__ABOUT THIS EXERCISE__
From the line that contains "You are a GUI" down to the last line of the data below, transcribe every line exactly.

__EXTRACTED MATERIAL__
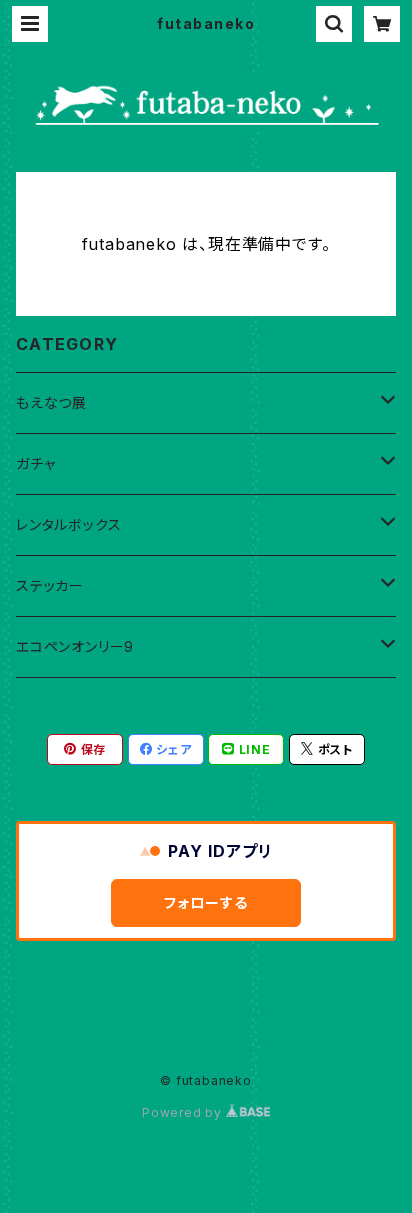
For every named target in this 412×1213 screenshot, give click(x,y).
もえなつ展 (51, 402)
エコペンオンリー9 (75, 646)
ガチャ (35, 463)
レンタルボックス (68, 524)
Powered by (184, 1112)
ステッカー (50, 585)
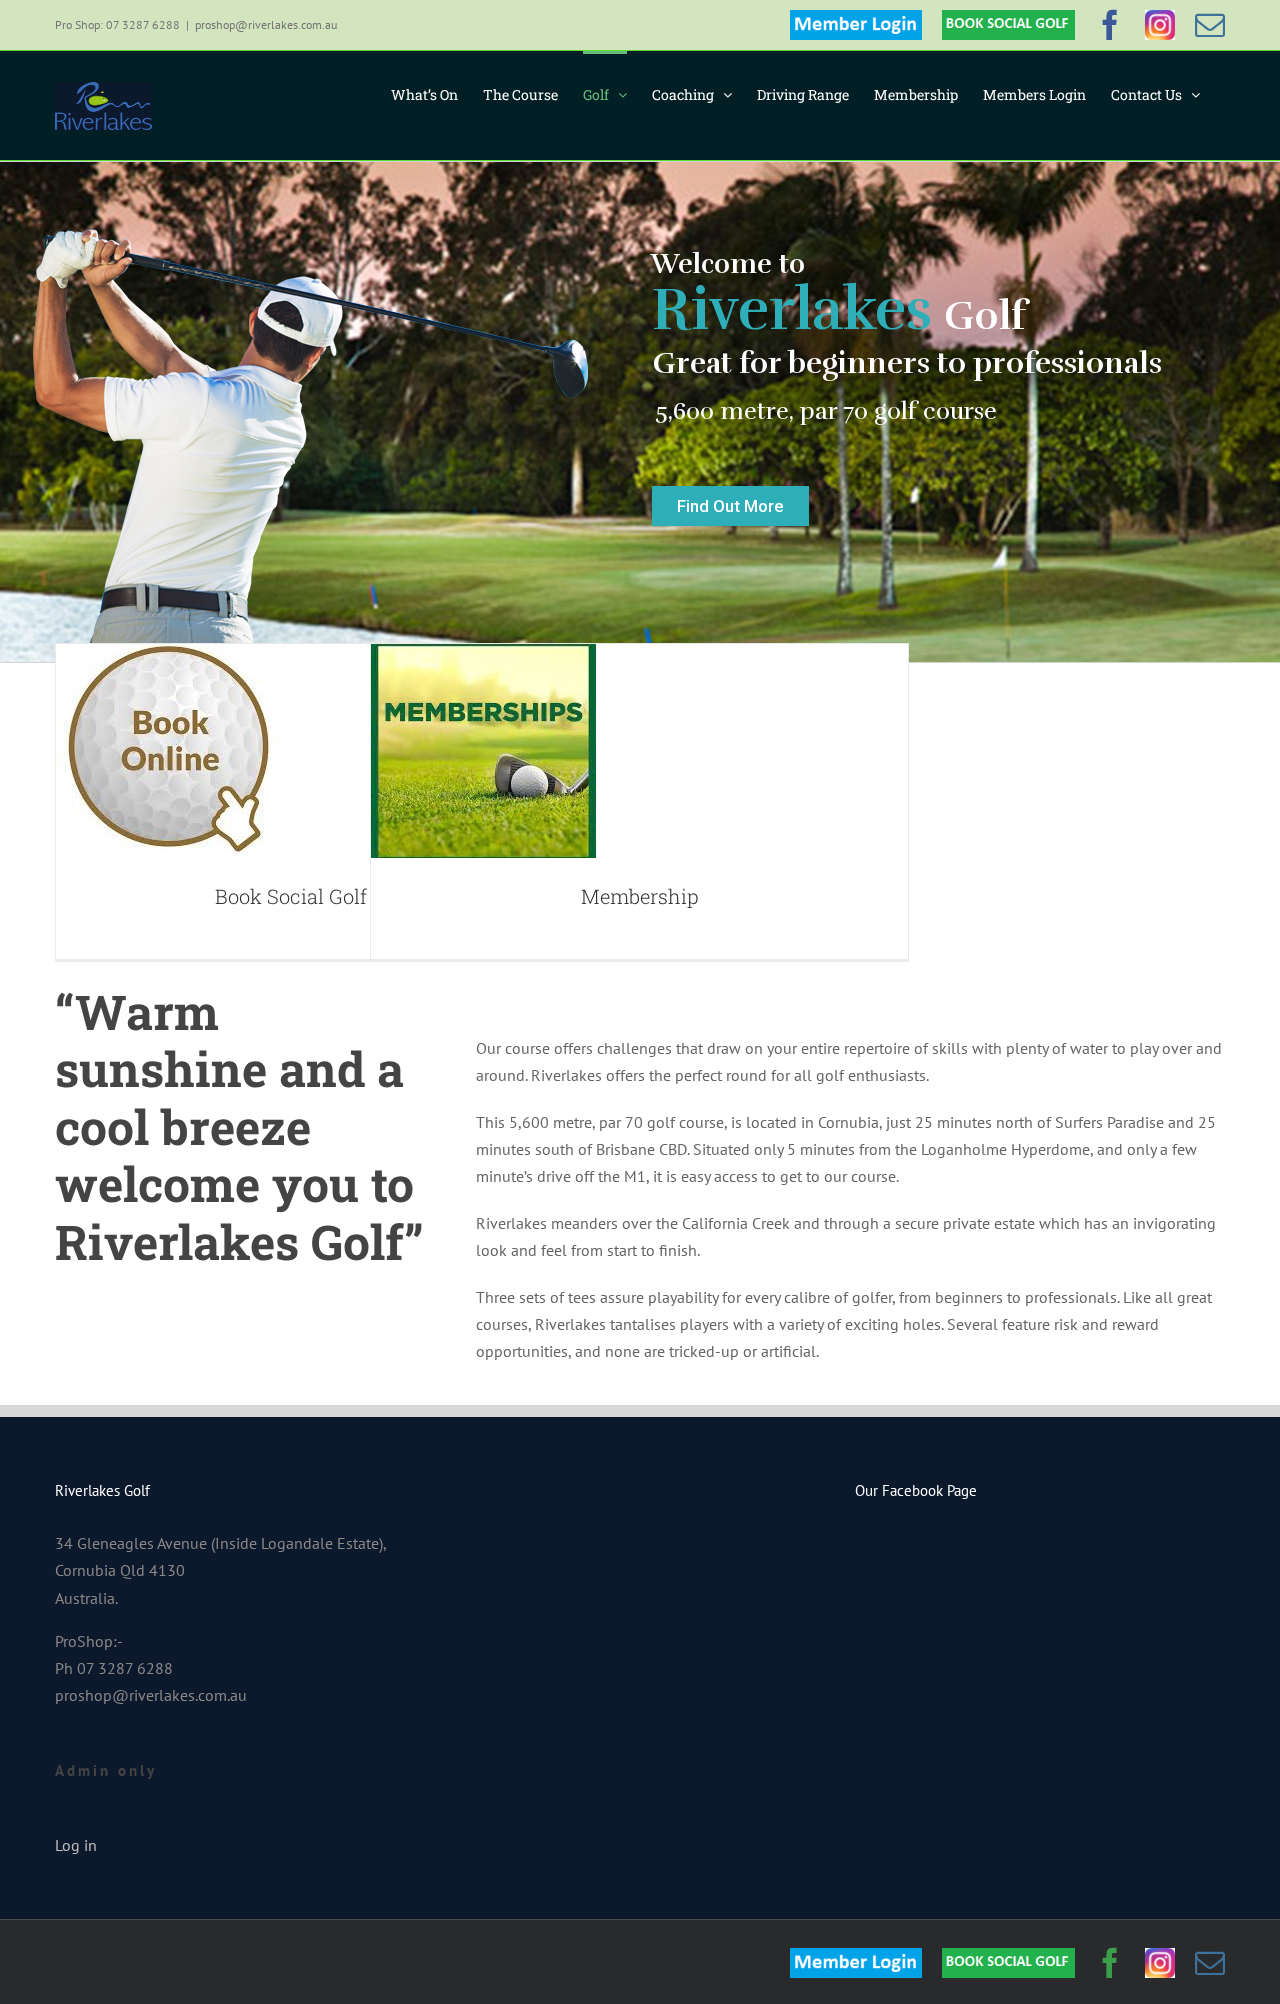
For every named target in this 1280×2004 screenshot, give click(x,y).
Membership (640, 896)
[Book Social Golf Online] (168, 751)
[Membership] (483, 751)
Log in (76, 1845)
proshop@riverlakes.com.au (266, 24)
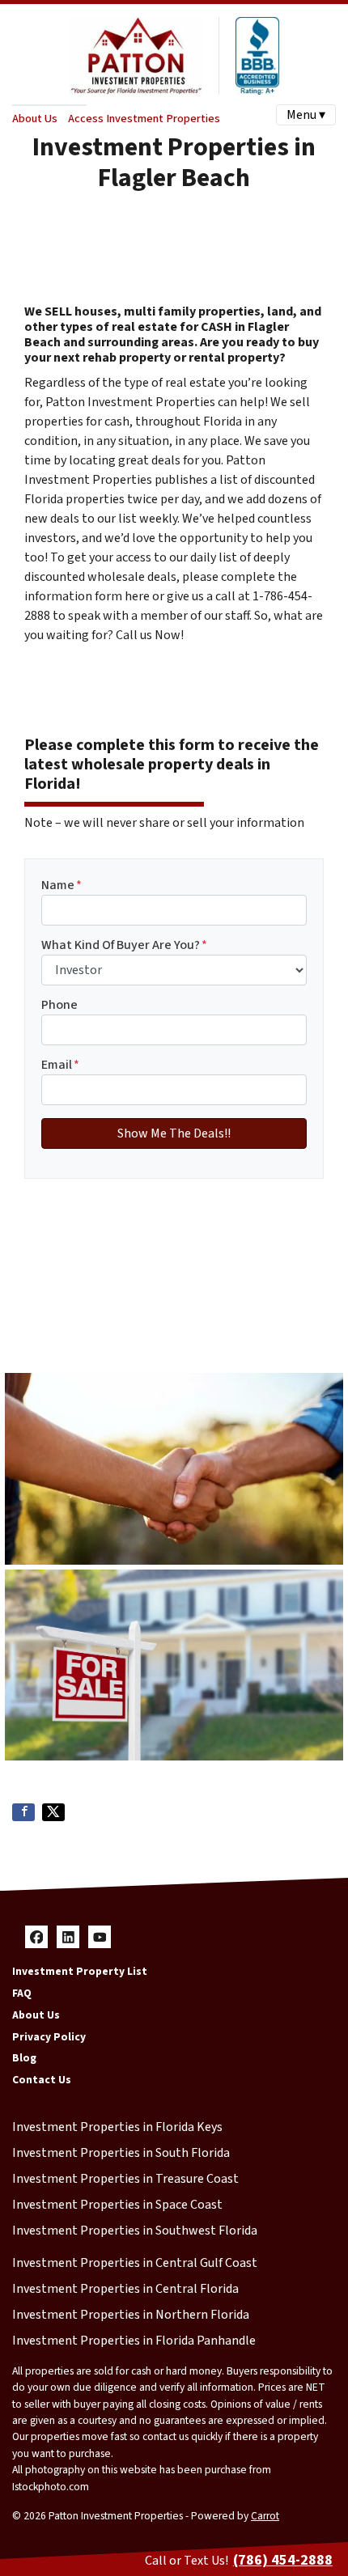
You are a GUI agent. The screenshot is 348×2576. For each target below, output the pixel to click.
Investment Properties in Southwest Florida (134, 2230)
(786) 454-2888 (283, 2560)
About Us (34, 118)
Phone (59, 1005)
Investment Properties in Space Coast (117, 2205)
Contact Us (41, 2079)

__COMPLETED EXERCISE__
You are a GUI agent. The screenshot is 348×2576. For each target below, output the pixel to click.
Investment Properties in Southwest Florida (134, 2230)
(786) 454-2888 (283, 2560)
About Us (34, 118)
Phone (59, 1005)
Investment Properties in Space Coast (117, 2205)
Contact Us (41, 2079)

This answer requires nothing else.